Parlando della libertà, abbiamo accennato allo spirito come parte fondante della natura umana, e l’abbiamo definito come ciò che è libero per eccellenza. Abbiamo anche messo in evidenza la stretta relazione tra libertà e verità, ed è importante, a questo punto del discorso, approfondire il tema. Don Mario utilizza, nel descrivere la verità, una definizione generica ma molto incisiva: “Ogni cosa che è uscita da Dio ha una sua identità: la verità è questa”. Il problema è conoscerla: l’uomo moderno ha confuso i fini con i mezzi, gli strumenti scientifici sono stati sempre più assolutizzati, dimenticando la realtà esistente per se stessa.

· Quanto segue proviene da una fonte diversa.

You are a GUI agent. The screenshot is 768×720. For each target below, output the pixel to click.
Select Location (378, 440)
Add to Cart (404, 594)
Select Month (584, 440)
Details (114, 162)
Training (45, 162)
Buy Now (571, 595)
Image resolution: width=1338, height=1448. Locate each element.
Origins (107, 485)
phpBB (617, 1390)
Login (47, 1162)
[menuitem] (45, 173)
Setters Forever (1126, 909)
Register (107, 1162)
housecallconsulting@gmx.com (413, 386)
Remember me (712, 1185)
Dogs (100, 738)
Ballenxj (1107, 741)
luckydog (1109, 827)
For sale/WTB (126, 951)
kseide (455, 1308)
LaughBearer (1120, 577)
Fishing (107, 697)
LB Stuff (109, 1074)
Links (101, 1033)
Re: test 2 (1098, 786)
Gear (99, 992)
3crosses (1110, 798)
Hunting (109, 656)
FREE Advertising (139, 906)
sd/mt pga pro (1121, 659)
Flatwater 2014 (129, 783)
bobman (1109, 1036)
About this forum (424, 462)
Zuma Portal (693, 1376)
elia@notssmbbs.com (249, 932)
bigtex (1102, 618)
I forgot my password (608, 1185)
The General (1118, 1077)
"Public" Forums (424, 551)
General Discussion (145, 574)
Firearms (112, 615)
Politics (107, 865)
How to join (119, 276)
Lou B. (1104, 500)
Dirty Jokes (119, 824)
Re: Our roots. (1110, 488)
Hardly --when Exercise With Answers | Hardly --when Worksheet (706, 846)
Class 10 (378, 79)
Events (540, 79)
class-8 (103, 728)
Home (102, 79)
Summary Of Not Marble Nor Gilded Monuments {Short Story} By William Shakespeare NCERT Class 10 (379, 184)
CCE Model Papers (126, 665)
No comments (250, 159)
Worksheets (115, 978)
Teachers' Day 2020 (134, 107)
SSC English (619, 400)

Ecco perché è fondamentale conoscere l’essere in cui noi siamo inclusi, con le caratteristiche specifiche che ci contraddistinguono. La psicologia clinica, le teorie della personalità, la psicologia attitudinale e tutta la psicometria confermano la tesi.
Il problema nasce qui: ho il coraggio di accettare la verità di ciò che sono? La libertà sta in questa adesione personale. Ciò non significa raggiungere una qualche perfezione: in noi sono sempre presenti il bene e il male. Riconoscere gli aspetti positivi e negativi, i doni e i limiti, è condizione indispensabile per costruire la vita su basi durature e per attingere all’autentica spontaneità, che non ha nulla di istintivo, ma significa esprimersi nella pienezza del sentire, del capire e del volere: scegliendo, emancipandosi dalla sequenza stimolo-risposta.
Per giungere a questa autocoscienza, don Mario coglie tre dimensioni all’interno della verità: la sincerità – verità nei confronti di se stessi -, la lealtà – nei confronti degli altri -, e l’onestà – nei confronti del bene.
Al di fuori di questo contesto, viviamo di qualcosa che non corrisponde alla nostra identità; ci priviamo di ciò che la vera libertà ci porta in dote: la pienezza del senso della vita.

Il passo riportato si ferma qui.